Il faudrait donc aujourd’hui donner une nouvelle perspective à l’Europe et les décisions politiques seront cruciales. Une seule voie est possible et viable pour être compatible avec le maintien d’une monnaie commune l’intégration budgétaire, avec transferts de souveraineté, harmonisation fiscale… Bref, la création des Etats-Unis d’Europe. Si cette voie est partiellement évoquée, les marchés réagiront probablement positivement après les sommets de la fin juin. Mais il faut garder à l’esprit que ce chemin sera long et ne convient pas à la rapidité des marchés. La volatilité risque donc de rester élevée à court terme.

Cette situation purement européenne est problématique pour l’ensemble du monde et les autres pays ont en effet montré une sorte d’exaspération lors du dernier G20. L’Europe est en récession, ce qui pèse sur les exportations des pays émergents et américaines. La croissance finit donc par ralentir un peu partout, ce qui a eu au moins le mérite de faire reculer sensiblement les prix des matières premières. Aux Etats-Unis, la Fed a ainsi abaissé les perspectives de croissance de 0,5 %, désormais dans une fourchette 1,9/2,4 % contre 2,4/2,9 % préalablement. En Chine, le rythme de croissance a sérieusement baissé ces dernières semaines et les indicateurs de production montrent un rythme qui serait plus proche de 5 % actuellement, ce qui pourrait donner une croissance de l’ordre de 7 % sur l’année. Dans ces conditions, les résultats des entreprises commencent à être révisés à la baisse : on est ainsi passé (hors financières) d’une estimation 2012 de + 5 % en Europe à +1,5% actuellement. Aux Etats-Unis, on attend désormais +7% de progression des bénéfices des sociétés de l’indice S&P 500 contre + 12 % en début d’année. Les guidances qui seront données par les chefs d’entreprises à partir du mois prochain ne s’annoncent pas très optimistes…

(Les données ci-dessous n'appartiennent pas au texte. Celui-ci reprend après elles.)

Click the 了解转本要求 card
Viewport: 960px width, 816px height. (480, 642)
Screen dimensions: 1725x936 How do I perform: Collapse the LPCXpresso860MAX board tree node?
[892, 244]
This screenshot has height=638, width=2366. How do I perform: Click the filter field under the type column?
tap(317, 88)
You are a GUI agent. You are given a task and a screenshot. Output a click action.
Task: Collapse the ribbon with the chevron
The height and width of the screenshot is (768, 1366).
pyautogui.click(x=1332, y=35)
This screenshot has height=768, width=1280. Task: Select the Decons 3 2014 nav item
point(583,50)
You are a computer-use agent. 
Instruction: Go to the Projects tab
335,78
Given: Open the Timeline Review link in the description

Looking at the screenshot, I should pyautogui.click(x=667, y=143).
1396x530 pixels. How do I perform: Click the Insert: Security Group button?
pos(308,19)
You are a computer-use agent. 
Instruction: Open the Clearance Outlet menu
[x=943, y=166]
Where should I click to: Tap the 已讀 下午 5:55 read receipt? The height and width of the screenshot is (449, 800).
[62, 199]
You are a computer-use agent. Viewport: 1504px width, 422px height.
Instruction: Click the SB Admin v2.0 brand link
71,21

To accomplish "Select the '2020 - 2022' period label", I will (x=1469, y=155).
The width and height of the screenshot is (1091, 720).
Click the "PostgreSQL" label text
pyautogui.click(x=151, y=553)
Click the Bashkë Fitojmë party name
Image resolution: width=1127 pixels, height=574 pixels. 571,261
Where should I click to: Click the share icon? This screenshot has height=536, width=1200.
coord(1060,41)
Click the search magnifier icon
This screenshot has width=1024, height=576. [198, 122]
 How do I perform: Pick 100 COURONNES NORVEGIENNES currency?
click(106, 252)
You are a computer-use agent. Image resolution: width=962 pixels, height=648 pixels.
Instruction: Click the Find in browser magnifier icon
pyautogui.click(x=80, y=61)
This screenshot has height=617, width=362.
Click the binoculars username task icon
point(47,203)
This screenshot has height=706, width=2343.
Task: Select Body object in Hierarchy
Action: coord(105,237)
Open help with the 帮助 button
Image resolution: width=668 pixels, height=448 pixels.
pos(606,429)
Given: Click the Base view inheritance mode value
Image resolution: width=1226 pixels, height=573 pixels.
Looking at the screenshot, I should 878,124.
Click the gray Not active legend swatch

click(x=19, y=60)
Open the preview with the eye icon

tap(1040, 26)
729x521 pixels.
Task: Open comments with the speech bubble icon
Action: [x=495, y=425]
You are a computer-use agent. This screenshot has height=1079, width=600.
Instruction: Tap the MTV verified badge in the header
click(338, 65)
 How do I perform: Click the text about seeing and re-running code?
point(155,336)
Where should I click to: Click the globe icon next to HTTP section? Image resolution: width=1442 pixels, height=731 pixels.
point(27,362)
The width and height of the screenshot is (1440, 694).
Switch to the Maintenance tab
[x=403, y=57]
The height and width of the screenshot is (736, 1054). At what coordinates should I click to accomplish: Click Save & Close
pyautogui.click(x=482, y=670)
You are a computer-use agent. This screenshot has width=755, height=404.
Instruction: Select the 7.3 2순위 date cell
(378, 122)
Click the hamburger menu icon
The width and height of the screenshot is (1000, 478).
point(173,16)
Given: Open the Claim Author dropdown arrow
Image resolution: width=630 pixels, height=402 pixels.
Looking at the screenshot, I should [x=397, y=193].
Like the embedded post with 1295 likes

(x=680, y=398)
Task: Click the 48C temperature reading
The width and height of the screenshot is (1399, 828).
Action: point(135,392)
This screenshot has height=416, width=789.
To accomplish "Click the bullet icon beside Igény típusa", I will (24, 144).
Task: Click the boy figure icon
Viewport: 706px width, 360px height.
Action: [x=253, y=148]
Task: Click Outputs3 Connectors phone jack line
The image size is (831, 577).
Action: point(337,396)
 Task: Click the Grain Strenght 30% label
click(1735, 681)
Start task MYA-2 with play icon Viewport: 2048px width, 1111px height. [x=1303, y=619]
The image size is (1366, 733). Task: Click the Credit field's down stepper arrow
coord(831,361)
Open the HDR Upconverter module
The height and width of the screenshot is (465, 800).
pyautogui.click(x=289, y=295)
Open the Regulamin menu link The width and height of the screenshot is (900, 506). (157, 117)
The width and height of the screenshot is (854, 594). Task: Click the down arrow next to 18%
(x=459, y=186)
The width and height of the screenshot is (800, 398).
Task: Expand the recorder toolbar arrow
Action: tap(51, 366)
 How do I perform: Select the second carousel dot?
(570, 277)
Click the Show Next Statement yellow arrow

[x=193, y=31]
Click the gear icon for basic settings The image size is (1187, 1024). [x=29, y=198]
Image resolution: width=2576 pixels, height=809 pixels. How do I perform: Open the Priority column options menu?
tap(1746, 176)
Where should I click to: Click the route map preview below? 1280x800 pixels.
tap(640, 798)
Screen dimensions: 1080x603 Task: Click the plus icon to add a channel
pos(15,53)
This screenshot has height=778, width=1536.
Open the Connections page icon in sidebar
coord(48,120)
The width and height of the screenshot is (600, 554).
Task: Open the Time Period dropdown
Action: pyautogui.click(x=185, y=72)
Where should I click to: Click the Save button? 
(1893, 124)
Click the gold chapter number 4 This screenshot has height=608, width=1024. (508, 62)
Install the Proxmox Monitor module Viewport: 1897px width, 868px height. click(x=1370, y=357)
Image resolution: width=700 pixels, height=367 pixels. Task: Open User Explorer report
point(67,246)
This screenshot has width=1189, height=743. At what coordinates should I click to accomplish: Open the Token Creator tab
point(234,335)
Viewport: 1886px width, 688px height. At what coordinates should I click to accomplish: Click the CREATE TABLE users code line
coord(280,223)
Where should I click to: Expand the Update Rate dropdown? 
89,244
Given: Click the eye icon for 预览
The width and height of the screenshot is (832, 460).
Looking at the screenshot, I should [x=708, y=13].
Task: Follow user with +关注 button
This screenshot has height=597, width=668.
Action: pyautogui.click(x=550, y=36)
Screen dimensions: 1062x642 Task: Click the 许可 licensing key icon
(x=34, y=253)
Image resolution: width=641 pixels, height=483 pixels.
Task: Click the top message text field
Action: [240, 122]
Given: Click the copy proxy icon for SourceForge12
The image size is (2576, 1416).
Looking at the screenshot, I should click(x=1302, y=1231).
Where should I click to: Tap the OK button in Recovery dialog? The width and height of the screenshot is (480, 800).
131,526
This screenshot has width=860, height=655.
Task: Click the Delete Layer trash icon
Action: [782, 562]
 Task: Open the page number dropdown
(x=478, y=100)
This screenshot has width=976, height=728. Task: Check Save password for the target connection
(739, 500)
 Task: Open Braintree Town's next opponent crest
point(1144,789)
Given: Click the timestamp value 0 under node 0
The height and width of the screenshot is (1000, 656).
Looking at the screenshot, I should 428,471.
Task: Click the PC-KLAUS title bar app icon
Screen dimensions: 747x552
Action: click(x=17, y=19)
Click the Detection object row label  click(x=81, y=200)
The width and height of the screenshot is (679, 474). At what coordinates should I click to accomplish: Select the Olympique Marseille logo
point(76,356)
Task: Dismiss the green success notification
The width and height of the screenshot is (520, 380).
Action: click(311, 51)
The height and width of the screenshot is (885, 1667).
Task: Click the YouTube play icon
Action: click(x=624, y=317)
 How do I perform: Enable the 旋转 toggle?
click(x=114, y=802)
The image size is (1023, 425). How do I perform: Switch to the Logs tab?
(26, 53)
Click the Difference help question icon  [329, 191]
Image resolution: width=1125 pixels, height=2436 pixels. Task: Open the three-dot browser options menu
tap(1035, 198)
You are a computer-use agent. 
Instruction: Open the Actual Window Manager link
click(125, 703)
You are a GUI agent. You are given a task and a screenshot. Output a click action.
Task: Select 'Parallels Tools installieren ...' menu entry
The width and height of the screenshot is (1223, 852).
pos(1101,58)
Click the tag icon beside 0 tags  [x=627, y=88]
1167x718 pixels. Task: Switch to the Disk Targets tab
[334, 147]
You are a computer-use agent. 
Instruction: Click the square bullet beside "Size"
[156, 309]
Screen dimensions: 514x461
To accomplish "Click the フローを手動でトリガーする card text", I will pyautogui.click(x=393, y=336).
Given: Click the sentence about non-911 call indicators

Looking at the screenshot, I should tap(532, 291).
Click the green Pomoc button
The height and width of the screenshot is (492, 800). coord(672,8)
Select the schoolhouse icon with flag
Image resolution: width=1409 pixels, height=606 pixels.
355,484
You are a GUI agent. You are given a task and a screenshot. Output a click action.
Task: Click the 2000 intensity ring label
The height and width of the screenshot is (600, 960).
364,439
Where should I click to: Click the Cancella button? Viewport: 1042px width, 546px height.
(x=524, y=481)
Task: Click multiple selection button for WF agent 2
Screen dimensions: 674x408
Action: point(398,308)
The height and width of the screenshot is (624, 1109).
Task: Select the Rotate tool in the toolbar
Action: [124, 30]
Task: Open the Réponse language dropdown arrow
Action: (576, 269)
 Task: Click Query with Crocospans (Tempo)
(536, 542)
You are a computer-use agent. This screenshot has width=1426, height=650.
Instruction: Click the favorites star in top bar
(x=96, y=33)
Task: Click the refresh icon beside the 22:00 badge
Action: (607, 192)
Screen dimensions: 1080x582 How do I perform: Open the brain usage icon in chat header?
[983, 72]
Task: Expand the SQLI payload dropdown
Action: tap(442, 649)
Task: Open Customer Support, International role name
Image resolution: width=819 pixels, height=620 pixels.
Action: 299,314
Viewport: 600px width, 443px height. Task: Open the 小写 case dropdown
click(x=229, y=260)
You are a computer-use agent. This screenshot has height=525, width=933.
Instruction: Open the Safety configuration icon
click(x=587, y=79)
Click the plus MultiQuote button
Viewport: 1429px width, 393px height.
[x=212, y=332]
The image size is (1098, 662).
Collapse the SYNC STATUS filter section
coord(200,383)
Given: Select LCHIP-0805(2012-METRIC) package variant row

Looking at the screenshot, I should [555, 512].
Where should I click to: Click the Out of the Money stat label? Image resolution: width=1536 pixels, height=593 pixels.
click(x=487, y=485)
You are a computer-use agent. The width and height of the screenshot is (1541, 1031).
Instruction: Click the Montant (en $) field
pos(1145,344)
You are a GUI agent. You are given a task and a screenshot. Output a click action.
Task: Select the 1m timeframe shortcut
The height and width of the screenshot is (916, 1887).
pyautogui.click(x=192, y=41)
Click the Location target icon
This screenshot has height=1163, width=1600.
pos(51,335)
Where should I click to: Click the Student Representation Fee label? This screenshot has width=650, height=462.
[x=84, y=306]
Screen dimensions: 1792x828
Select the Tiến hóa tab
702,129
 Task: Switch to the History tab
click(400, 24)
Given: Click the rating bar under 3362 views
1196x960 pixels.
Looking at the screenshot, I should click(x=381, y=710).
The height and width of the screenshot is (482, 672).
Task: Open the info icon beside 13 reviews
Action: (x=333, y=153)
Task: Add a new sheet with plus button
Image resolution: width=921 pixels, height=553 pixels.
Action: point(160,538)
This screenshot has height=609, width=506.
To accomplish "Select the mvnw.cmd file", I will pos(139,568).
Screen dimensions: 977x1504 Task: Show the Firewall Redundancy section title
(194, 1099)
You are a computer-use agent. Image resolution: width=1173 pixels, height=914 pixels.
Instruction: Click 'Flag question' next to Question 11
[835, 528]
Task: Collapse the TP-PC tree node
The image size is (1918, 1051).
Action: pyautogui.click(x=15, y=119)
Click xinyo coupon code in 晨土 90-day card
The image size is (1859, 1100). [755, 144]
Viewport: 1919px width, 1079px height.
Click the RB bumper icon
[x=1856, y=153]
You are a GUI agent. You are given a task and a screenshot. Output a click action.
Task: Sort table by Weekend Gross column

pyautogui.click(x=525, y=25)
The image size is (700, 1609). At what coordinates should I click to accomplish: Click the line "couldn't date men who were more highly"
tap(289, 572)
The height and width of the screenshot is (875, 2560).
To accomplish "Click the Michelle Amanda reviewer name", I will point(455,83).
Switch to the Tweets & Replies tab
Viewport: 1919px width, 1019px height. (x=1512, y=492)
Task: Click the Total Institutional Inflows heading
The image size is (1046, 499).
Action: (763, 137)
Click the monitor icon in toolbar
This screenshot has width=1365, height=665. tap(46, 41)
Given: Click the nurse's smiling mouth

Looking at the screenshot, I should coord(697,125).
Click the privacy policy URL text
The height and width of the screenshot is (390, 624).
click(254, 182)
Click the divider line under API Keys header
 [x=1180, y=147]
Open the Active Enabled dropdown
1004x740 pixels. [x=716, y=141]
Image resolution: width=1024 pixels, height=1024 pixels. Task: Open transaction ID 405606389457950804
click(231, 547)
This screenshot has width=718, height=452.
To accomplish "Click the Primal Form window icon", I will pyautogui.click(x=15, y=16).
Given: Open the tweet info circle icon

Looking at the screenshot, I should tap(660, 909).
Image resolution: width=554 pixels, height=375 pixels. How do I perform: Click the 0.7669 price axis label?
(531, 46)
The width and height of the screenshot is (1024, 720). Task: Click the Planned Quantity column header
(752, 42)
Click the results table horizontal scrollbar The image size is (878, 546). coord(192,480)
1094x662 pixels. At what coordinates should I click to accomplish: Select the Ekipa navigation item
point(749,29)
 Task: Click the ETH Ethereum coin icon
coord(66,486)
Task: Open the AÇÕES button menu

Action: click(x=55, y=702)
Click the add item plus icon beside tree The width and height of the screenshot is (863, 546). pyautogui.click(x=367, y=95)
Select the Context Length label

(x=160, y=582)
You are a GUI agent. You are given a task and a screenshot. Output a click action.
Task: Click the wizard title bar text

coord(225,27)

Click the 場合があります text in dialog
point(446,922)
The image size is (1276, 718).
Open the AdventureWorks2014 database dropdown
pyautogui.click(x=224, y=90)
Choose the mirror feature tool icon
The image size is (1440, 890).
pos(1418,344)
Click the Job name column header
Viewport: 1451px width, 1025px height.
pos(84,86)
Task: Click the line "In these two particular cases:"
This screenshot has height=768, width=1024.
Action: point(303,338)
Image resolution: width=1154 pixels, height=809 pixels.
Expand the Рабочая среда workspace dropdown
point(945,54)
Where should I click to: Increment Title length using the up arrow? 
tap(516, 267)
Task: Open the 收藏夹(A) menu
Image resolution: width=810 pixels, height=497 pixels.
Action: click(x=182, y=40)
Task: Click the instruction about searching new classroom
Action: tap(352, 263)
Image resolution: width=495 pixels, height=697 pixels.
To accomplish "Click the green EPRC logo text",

Au vu de ce contexte pour le moins troublé, comment expliquer que les marchés actions ne soient pas plus bas ? Nous voyons deux explications majeures : 

  • Les investisseurs, particuliers et professionnels, sont très peu investis, ils n’ont donc plus grand-chose à vendre, ce qui crée théoriquement plutôt des conditions favorables pour un rebond ; 
  • Il y a un sentiment diffus que les actifs européens ont beaucoup baissé et que les valorisations sont faibles, ce qui éloigne les intervenants « plus spéculatifs ».

Et comme à chaque fois que le pire paraît certain, il ne se produit que rarement. La lumière pourrait venir des politiques : s’il y a une bonne nouvelle dans la direction de la construction européenne, alors un mouvement positif pourrait s’enclencher, puis s’estomper à partir de la publication des résultats des entreprises. Dans tous les cas de figure, il faudra essayer de tirer parti des mouvements de baisse pour se positionner à plus long terme, car les actions ne sont vraiment pas chères.